> **TASK ITEM**
In your answer, reproduce exactly the lines from the beginning of the listing below through the one containing "has height=484, width=540.", and only those lines.
[DATA RECORDS]
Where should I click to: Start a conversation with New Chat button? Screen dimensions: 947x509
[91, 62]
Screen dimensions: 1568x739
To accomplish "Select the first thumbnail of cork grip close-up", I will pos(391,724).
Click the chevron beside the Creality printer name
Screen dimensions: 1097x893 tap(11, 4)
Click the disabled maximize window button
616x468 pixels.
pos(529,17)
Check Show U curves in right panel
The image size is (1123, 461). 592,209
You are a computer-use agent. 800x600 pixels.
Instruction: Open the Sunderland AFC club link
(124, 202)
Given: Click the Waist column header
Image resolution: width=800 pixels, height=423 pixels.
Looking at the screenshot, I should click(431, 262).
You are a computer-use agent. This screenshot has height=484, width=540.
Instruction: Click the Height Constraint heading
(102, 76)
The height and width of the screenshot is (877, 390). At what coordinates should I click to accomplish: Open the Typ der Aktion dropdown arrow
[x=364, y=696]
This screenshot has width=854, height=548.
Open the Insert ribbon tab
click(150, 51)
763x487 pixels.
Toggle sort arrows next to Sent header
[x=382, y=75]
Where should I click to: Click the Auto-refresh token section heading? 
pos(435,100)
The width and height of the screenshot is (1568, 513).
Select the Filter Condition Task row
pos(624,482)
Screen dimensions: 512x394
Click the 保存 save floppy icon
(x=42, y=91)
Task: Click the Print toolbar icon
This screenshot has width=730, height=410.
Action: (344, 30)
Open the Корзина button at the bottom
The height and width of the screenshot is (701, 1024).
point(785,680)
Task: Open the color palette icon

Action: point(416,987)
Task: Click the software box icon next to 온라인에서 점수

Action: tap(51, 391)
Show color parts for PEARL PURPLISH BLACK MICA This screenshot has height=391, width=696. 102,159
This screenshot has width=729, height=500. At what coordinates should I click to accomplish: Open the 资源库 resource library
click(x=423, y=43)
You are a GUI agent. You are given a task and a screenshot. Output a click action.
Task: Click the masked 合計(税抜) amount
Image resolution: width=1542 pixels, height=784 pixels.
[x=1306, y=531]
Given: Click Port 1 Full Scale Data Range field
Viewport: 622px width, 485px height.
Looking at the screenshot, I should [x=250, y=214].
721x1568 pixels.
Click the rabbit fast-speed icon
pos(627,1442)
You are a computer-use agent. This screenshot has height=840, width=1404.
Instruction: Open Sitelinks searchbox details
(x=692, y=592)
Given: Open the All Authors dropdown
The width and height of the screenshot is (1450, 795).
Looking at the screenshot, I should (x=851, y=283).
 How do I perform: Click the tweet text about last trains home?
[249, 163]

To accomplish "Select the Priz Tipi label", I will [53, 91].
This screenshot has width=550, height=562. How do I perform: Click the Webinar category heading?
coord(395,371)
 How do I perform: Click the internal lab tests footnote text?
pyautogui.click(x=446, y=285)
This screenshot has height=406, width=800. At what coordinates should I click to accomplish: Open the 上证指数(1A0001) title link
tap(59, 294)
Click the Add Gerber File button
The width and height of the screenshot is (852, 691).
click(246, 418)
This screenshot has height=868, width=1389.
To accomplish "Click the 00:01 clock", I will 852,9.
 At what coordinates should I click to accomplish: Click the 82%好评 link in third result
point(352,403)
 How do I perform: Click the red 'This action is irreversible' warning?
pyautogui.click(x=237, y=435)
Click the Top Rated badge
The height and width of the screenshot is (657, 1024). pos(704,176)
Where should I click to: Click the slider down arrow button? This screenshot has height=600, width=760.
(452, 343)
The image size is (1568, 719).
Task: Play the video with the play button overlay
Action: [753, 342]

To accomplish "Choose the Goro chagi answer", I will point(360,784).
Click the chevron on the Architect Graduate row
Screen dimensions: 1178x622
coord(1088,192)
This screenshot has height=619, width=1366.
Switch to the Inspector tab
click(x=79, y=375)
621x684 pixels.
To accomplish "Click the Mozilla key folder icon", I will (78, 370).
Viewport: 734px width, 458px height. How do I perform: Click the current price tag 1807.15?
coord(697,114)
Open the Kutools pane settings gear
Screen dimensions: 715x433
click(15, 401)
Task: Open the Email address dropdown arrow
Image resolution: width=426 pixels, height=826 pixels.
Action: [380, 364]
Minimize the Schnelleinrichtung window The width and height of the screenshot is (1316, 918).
[/DATA RECORDS]
> **COMPLETED EXERCISE**
Where should I click to: Start a conversation with New Chat button? Screen dimensions: 947x509
[91, 62]
Screen dimensions: 1568x739
To accomplish "Select the first thumbnail of cork grip close-up", I will pos(391,724).
Click the chevron beside the Creality printer name
Screen dimensions: 1097x893 tap(11, 4)
Click the disabled maximize window button
616x468 pixels.
pos(529,17)
Check Show U curves in right panel
The image size is (1123, 461). 592,209
You are a computer-use agent. 800x600 pixels.
Instruction: Open the Sunderland AFC club link
(124, 202)
Given: Click the Waist column header
Image resolution: width=800 pixels, height=423 pixels.
Looking at the screenshot, I should click(431, 262).
You are a computer-use agent. This screenshot has height=484, width=540.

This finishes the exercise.